## [The data]
-------------------------

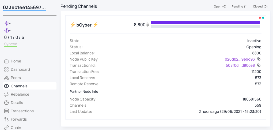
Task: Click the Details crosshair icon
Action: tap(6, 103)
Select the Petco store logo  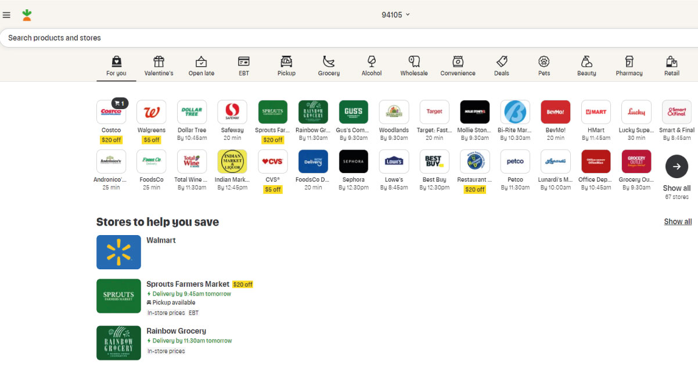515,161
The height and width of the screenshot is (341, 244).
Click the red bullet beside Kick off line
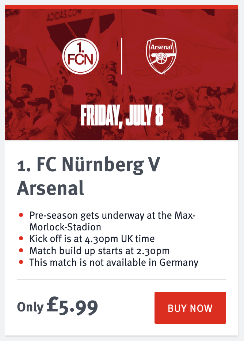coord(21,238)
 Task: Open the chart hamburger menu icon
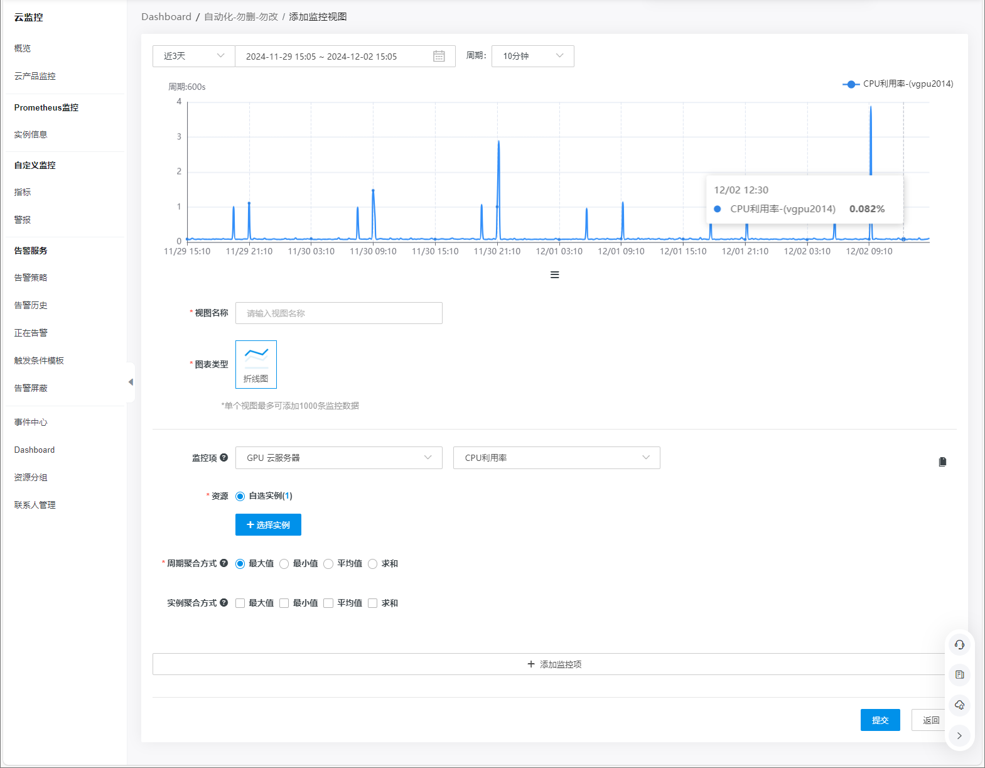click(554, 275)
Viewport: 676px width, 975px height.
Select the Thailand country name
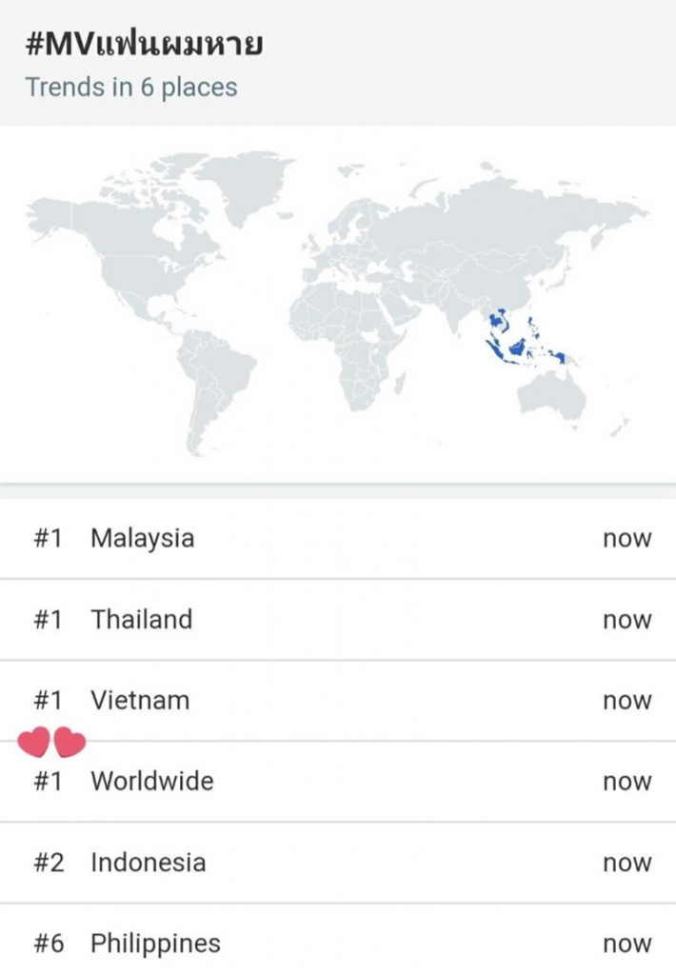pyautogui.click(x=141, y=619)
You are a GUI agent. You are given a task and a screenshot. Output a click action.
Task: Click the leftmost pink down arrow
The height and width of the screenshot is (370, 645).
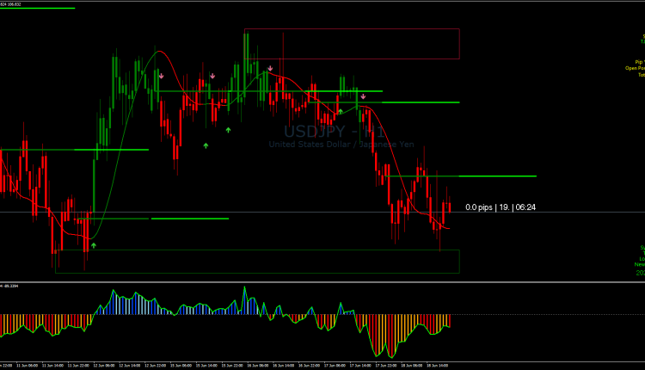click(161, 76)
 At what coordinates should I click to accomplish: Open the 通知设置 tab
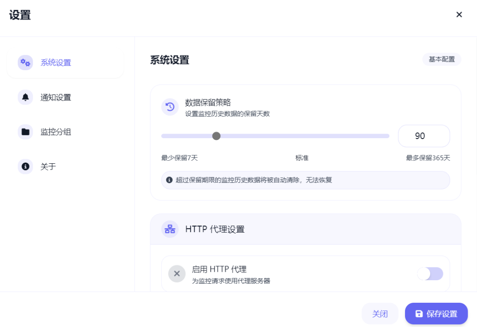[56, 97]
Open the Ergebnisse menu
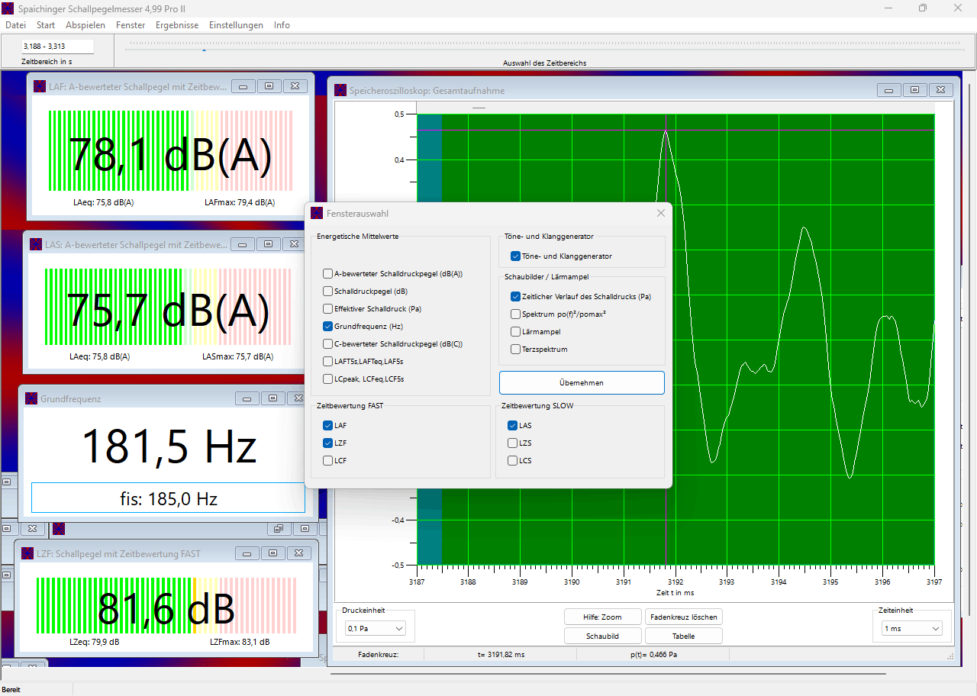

-------------------------

Nothing but the lines from the one holding "Task: Click the leftmost pink down arrow" through the final line of the records above belongs in the answer, each retyped exactly; omit the pictures.

## [Result]
Task: Click the leftmost pink down arrow
The height and width of the screenshot is (370, 645).
click(161, 76)
 At what coordinates should I click to accomplish: Open the 通知设置 tab
[56, 97]
Open the Ergebnisse menu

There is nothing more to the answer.